Laseinie Islands

Geography
- Location: Oceania
- Coordinates: 10°24′00″S 151°24′00″E﻿ / ﻿10.40000°S 151.40000°E
- Archipelago: Louisiade Archipelago
- Adjacent to: Solomon Sea
- Total islands: 8
- Major islands: Dawson; Keaawan;
- Area: 2.00 km^{2} (0.77 sq mi)
- Highest elevation: 138 m (453 ft)
- Highest point: Mount Dawson

Administration
- Papua New Guinea
- Province: Milne Bay
- District: Samarai-Murua District
- LLG: Bwanabwana Rural Local Level Government Area
- Island Group: Laseinie Islands
- Largest settlement: Koyagaugau (pop. ~200)

Demographics
- Population: 245 (2014)
- Pop. density: 122/km^{2} (316/sq mi)
- Ethnic groups: Papauans, Austronesians, Melanesians.

Additional information
- Time zone: AEST (UTC+10);
- ISO code: PG-MBA
- Official website: www.ncdc.gov.pg

= Laseinie Islands =

Archipelago in Solomon Sea

The Laseinie Islands are an archipelago in the Solomon Sea.
Politically they belong to Bwanabwana Rural LLG of Samarai-Murua District of Milne Bay Province, in the southeastern region of Papua New Guinea.
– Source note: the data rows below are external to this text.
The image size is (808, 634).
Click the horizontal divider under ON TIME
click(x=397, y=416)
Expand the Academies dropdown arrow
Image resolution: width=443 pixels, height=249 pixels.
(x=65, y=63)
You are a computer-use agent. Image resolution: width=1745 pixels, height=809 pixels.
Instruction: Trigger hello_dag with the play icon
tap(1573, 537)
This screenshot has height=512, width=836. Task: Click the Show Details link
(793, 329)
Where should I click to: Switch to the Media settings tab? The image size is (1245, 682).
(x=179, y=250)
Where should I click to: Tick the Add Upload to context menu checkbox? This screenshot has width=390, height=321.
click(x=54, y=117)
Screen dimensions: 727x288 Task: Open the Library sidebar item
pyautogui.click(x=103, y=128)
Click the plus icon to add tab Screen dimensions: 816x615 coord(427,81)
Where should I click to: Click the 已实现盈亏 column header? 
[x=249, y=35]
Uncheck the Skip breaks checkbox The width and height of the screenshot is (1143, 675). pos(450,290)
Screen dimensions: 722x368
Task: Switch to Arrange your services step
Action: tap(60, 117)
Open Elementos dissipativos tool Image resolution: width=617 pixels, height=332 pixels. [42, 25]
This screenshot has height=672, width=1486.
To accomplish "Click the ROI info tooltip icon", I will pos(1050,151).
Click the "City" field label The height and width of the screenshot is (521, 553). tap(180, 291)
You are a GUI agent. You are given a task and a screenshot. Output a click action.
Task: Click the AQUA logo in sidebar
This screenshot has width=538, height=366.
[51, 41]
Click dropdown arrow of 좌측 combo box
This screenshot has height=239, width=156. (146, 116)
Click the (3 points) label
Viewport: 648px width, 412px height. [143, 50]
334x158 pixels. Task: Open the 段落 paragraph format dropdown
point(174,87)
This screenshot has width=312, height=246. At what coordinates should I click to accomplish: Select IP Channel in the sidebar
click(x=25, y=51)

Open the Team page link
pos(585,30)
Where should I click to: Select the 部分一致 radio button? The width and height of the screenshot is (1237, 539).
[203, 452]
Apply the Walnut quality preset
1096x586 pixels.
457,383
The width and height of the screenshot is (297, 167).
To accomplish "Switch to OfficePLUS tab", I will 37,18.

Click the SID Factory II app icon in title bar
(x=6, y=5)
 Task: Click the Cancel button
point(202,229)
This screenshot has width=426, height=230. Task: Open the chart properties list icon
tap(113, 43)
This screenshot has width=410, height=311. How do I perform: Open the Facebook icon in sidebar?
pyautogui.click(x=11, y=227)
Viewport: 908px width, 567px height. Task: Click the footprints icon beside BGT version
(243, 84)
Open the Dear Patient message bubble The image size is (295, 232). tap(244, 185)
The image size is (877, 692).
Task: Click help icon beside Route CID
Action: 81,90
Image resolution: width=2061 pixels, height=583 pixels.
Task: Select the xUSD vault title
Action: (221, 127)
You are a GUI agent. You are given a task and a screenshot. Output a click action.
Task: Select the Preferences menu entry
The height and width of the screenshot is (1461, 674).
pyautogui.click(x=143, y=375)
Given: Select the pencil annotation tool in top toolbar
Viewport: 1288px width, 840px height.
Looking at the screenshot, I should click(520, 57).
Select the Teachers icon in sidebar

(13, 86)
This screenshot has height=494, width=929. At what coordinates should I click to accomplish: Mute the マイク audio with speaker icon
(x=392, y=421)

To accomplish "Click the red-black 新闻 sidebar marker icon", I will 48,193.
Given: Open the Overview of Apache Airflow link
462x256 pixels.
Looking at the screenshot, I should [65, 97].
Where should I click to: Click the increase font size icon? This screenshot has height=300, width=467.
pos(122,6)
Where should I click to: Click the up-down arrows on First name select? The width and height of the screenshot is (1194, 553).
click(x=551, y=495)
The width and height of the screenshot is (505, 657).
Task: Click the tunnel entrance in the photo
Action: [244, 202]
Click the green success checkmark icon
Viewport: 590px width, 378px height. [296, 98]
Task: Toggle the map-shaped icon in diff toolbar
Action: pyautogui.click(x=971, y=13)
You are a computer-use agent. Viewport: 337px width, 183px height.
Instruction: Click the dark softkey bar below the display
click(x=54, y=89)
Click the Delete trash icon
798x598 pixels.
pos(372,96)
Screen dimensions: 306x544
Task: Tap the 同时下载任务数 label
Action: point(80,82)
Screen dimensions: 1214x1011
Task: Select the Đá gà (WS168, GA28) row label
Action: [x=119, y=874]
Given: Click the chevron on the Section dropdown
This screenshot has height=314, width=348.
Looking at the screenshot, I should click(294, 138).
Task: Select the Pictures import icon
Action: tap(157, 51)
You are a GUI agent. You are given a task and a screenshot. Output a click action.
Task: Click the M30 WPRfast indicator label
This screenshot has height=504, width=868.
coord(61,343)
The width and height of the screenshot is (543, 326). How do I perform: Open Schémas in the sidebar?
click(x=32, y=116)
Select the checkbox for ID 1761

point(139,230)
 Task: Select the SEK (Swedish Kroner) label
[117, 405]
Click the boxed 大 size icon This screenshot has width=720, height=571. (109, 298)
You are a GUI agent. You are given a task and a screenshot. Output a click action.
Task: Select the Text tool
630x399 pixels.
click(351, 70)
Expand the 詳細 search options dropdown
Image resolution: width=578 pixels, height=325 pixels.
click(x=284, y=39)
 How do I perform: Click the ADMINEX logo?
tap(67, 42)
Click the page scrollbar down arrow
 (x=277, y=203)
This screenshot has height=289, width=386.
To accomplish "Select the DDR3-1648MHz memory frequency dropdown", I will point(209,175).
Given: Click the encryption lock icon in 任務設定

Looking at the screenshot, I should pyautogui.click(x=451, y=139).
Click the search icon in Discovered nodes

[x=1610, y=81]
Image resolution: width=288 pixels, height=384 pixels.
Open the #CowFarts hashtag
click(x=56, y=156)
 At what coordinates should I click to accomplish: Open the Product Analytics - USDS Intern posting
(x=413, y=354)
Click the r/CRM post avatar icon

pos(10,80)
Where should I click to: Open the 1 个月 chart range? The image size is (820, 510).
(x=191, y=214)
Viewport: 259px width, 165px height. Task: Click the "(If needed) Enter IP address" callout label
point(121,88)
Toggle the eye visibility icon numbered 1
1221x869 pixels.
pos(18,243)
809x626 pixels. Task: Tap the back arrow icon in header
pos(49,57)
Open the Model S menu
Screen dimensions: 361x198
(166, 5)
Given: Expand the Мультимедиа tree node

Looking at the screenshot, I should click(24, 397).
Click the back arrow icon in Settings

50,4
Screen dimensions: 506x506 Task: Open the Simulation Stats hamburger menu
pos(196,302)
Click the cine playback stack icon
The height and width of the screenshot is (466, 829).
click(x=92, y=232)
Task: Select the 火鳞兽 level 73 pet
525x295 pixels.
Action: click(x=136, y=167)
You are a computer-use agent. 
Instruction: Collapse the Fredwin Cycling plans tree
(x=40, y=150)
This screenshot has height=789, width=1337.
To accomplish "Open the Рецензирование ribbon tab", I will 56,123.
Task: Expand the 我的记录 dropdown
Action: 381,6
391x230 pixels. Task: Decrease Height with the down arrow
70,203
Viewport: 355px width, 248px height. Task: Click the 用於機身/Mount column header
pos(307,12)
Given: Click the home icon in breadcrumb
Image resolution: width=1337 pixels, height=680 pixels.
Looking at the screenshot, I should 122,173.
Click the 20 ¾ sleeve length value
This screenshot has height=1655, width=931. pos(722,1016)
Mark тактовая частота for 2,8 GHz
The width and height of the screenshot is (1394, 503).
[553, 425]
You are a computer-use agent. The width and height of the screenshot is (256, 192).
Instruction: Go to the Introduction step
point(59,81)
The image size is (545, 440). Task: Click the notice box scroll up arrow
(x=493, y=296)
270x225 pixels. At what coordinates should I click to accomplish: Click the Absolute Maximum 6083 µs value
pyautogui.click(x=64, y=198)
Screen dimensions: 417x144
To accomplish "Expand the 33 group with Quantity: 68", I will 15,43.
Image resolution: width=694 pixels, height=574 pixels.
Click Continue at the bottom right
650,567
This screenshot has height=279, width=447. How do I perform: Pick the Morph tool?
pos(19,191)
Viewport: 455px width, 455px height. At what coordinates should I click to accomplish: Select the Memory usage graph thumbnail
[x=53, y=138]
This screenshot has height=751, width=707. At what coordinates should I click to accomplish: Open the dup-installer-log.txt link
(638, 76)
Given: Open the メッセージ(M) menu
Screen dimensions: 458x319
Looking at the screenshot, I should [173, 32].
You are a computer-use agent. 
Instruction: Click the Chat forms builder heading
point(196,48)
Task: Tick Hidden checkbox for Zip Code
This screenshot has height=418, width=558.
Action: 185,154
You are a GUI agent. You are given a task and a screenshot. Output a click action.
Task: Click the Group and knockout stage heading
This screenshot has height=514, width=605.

They are located southeast of the D'Entrecasteaux Islands.
They are part of the Louisiade Archipelago.

==Background==

The Laseinie Islands are located on a flat sandbank, 16 km wide and 7 km long. The northern edge of the bank is marked by a series of reefs, on which several groups of small islands are located. In the West, there are 2 small islands belonging to a sub-group of Hardman Islands.
The main islands are on the northern part of the bank, and consist of the Kagawan group (2 small islands), Dawson Island, Keaawan Island, and another tiny island southeast of Dawson.

The 245 inhabitants (2014 census) all live on the main island of Dawson. They speak the Bwanabwana language.